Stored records
■ ■ ■ ■

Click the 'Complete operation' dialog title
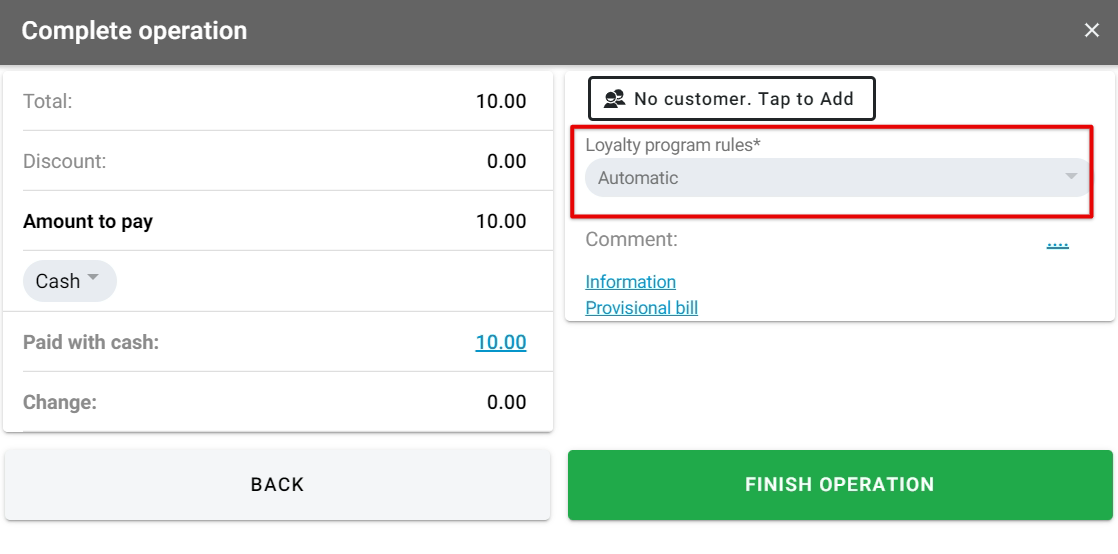The height and width of the screenshot is (554, 1118). pos(134,31)
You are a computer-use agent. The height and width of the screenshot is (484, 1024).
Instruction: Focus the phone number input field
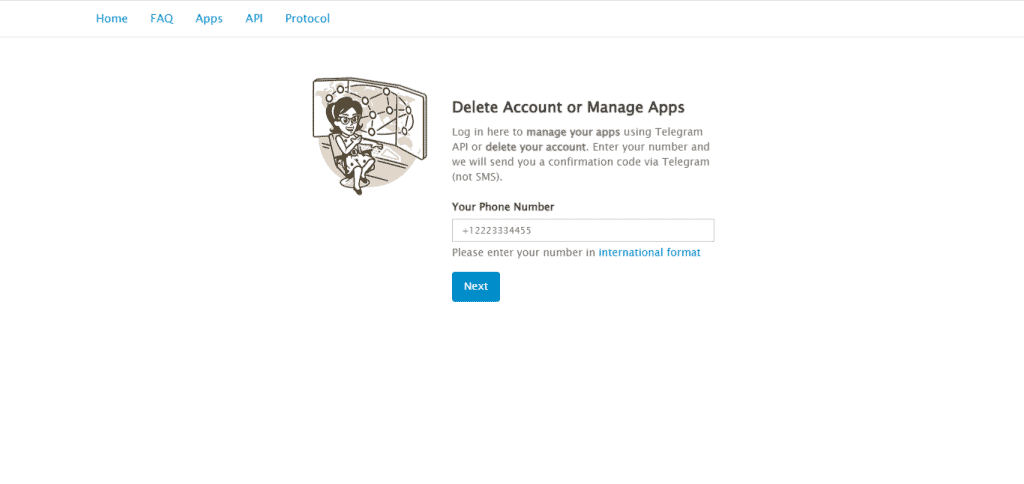pos(583,231)
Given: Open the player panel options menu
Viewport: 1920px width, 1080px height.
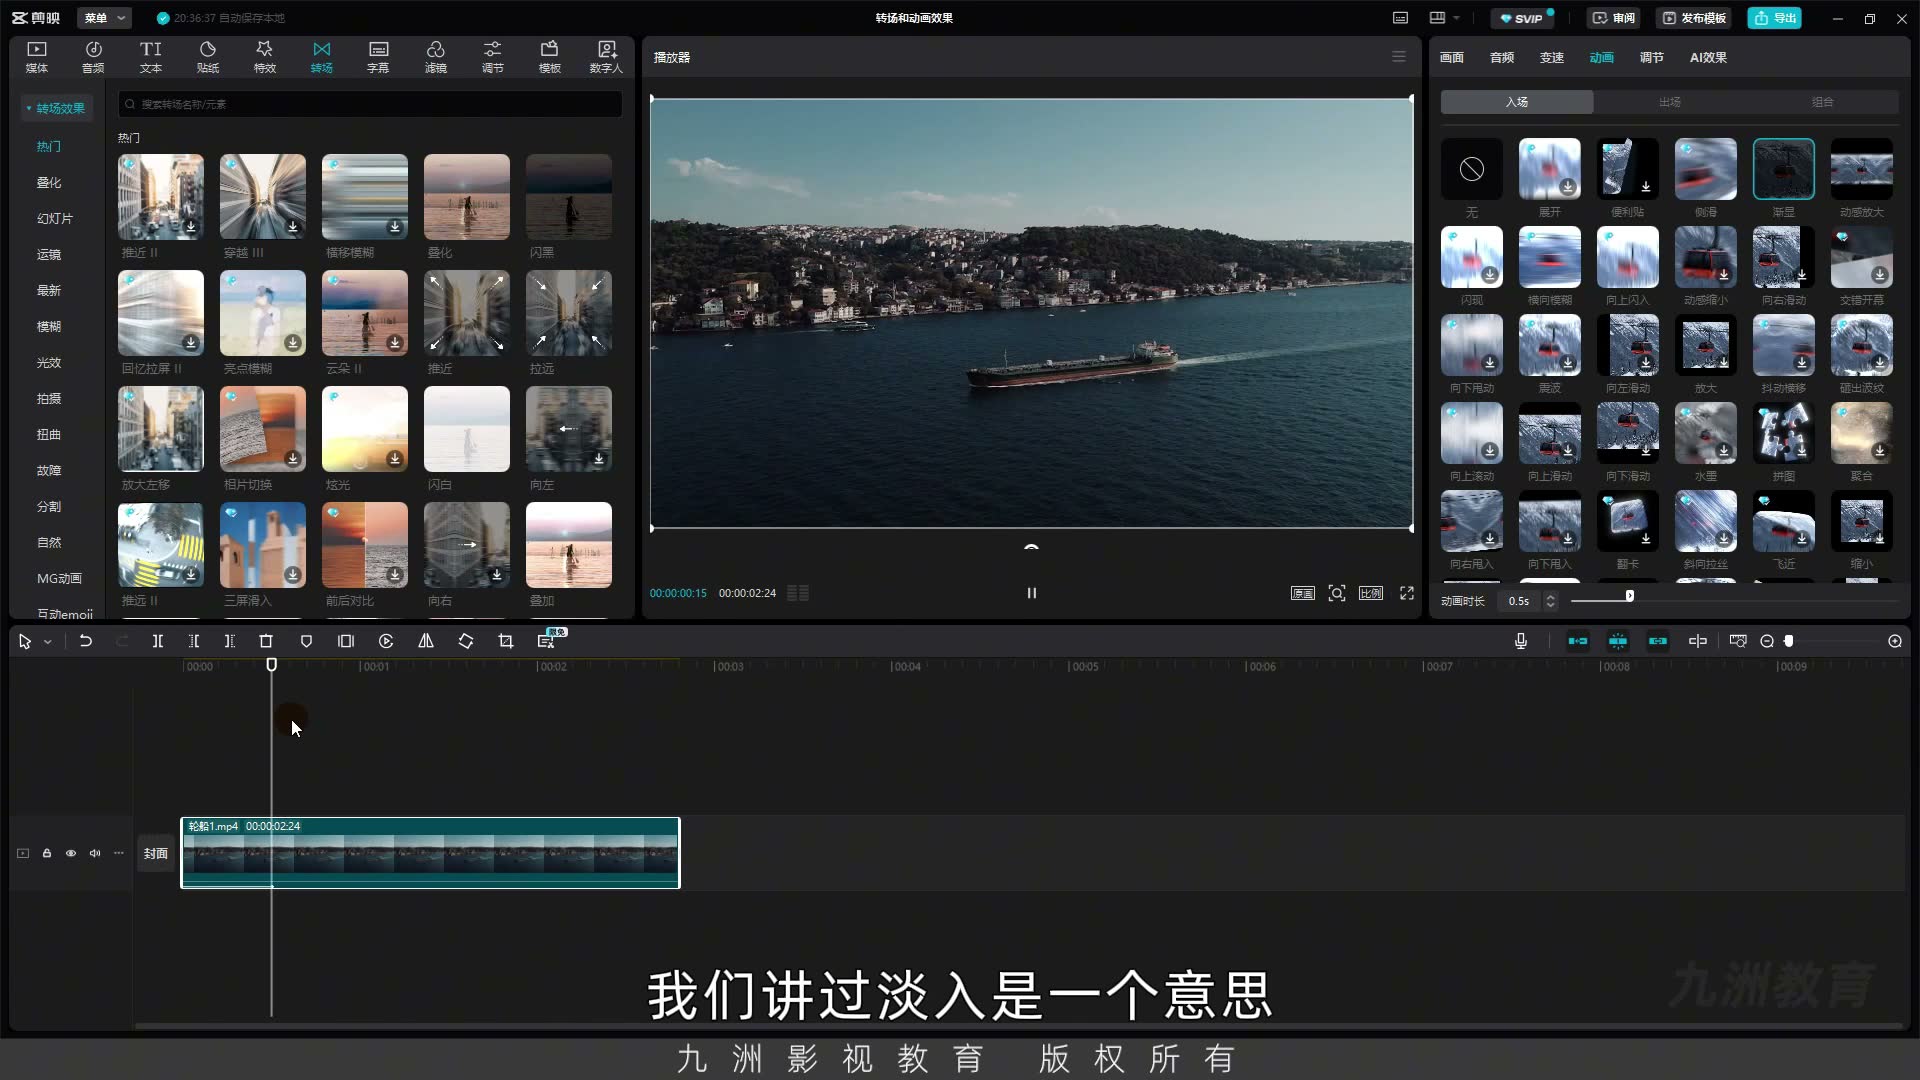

■ ■ ■ ■

YOUR TASK ▸ Every entry above should be given again exactly, with no images included.

TASK ANSWER ▸
Click the 'Complete operation' dialog title
The height and width of the screenshot is (554, 1118). pos(134,31)
You are a computer-use agent. The height and width of the screenshot is (484, 1024).
Instruction: Focus the phone number input field
pos(583,231)
Given: Open the player panel options menu
Viewport: 1920px width, 1080px height.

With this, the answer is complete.